Com estas e outras phrases, de sensibilidade affectada e de virtude forçada e manca aggravava o mal.

Carlos ficou, ao que parecia, em profunda melancolia o resto do dia. Henriqueta tambem triste e abatida; e a sua perigosa amiga espalhava entre os dois consolações e preceitos de virtude duvidosa.

A esposa de Julio recolheu-se a casa com a alma despedaçada de angustia. Pensava que tinha feito uma grande cousa!... E Carlos se retirou mais que consolado. Ia contente. Deu-lhe a certeza de ser amado com paixão a profunda magoa, com que Henriqueta lhe dissera que era preciso não tornarem a ver-se. Em taes casos o melhor remedio é poucos ajustes e declarações. A ausencia sem preleminares de despedidas vale mais que todas as razões e phrases de boas tenções.
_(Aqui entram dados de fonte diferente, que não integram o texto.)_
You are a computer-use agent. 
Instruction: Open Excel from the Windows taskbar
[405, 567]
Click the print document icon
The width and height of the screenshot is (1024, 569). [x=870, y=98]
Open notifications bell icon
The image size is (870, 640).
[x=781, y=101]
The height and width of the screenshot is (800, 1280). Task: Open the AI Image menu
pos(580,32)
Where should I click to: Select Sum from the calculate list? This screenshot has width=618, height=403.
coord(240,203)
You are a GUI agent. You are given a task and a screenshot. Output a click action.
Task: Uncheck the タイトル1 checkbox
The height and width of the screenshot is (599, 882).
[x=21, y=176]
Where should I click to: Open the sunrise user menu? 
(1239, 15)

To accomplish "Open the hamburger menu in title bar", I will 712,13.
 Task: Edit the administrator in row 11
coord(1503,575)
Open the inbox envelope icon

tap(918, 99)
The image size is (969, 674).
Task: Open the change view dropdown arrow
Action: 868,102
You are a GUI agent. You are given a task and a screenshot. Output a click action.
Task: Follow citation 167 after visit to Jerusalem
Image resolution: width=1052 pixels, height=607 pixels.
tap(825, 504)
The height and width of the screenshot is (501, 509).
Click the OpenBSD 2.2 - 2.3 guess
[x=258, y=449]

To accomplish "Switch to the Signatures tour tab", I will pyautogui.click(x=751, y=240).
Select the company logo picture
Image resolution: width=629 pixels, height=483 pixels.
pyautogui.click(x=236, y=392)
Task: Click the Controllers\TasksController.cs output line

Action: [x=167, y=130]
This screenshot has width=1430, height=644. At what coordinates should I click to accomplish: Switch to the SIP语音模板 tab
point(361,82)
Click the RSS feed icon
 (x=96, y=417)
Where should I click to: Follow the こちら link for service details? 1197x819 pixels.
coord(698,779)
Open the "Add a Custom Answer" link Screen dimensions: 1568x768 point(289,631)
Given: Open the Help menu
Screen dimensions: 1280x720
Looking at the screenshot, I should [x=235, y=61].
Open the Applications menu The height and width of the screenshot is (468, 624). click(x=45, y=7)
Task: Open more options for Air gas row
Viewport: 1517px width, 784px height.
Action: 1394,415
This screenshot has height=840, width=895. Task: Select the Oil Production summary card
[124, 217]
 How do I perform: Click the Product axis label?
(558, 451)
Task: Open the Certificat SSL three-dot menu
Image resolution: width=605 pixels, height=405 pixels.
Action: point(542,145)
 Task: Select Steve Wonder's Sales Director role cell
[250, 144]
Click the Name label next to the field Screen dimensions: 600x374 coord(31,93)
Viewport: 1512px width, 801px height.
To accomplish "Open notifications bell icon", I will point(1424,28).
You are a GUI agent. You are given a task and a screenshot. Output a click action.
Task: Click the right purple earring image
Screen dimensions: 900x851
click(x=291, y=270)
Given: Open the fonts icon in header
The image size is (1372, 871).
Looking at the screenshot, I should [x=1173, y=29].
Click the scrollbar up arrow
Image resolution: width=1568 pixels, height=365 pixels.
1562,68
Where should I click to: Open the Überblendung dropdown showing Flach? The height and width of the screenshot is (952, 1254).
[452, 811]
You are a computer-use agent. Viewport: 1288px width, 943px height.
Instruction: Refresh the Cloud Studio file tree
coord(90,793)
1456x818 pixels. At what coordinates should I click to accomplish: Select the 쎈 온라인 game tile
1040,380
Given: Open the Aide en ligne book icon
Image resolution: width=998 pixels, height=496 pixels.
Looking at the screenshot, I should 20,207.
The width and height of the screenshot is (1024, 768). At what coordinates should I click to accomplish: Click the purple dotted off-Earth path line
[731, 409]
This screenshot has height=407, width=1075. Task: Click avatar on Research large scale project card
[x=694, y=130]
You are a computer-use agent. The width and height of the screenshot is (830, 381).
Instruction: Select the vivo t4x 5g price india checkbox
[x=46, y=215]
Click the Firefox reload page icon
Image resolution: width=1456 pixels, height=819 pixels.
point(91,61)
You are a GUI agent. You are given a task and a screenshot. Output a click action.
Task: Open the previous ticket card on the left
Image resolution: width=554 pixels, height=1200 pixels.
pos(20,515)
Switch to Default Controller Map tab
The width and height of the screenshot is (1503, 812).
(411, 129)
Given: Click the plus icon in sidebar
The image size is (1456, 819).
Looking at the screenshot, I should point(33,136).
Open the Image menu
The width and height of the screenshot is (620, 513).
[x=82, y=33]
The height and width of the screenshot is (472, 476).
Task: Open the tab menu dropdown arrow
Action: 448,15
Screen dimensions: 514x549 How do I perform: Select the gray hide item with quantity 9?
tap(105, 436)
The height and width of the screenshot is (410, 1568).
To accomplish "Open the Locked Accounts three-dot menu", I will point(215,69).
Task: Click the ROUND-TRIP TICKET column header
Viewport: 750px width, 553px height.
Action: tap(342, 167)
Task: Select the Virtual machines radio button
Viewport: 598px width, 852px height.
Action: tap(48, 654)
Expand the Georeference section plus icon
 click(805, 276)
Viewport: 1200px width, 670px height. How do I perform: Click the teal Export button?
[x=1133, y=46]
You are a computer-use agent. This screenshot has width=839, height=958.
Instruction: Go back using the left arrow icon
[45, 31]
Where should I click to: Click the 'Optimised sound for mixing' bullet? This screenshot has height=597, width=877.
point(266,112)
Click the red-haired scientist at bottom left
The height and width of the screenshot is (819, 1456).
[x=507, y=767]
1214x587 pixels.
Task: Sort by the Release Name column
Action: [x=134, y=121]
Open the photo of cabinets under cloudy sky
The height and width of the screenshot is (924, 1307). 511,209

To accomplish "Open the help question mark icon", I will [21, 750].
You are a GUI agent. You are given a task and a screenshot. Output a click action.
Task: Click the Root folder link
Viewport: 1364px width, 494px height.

Henriqueta foi pura a quinta de seus paes com seus filhos e marido. Este voltou para a cidade promettendo regressar no dia seguinte. Não tornara a fallar na sua viagem, e Henriqueta quasi esquecera tal projecto. Ella não pensava senão em Carlos, que julgava não tornaria a ver Julio não tornou a Rivaes. Escreveu a dizer que graves negocios o detinham no Porto.

Henriqueta folgou com isso. A sua pesada melancolia daria que pensar a Julio; dos paes se occultava ella, mettendo-se pelos sitios mais reconditos da quinta, emquanto elles se entretinham com os pequenos. As cartas de Clementina ateavam aquelle incendio, qne lhe ia dentro do peito. Cinco dias depois recebeu carta de seu marido o da sua pessima amiga. A d’esta foi lida primeiro. Vinha toda cheia do que dissera Carlos; até havia chegado a fallar em suicidio! Henriqueta chorou com desesperação. Ouvia os pés de seu pae, e se apressou a esconder a carta de Clementina, e a abrir a de Julio.

— Ah!... disse o pae ao vel-a, já sabes, que teu marido partiu para Inglaterra?... Mas não é preciso chorar assim. Elle prometteu-me que se não demoraria muito.

As lagrimas de Henriqueta seccaram-se. Ficou aterrada por um pedaço, mas foi-se animando, e quasi se alegrou de saber que estava livre por algum tempo. Seu amante estava Ionge: ella estava com seus paes; que podia temer? Nada tinha na verdade que receiar, se antes não tivesse feito conhecer que a paixão d’elle achara echo em seu coração.

Pensou com satisfação que teria tempo para chorar e esquecer Carlos, emquanto Julio andava longe; mas não procurou esquecel-o, e só cuidou em choral-o.

Um dia, em que triste e abatida se embrenhava na mata da quinta, para se entregar a seus criminosos devaneios, viu vir para ella um homem em trajes aldeãos; quiz evital-o, mas elle correu e se precipitou a seus pés. Era Carlos.

A esposa de Julio mostrou encolerisar-se; mas elle a apazigoou com mil juramentos de lhe querer só dizer um adeus eterno. Protestava ao mesmo tempo uma paixão respeitosa, um amor sem esperança. Carlos ia partir para o Brasil, sem outro fim que fugir da terra em que vivia a uni ca mulher que o podia fazer feliz.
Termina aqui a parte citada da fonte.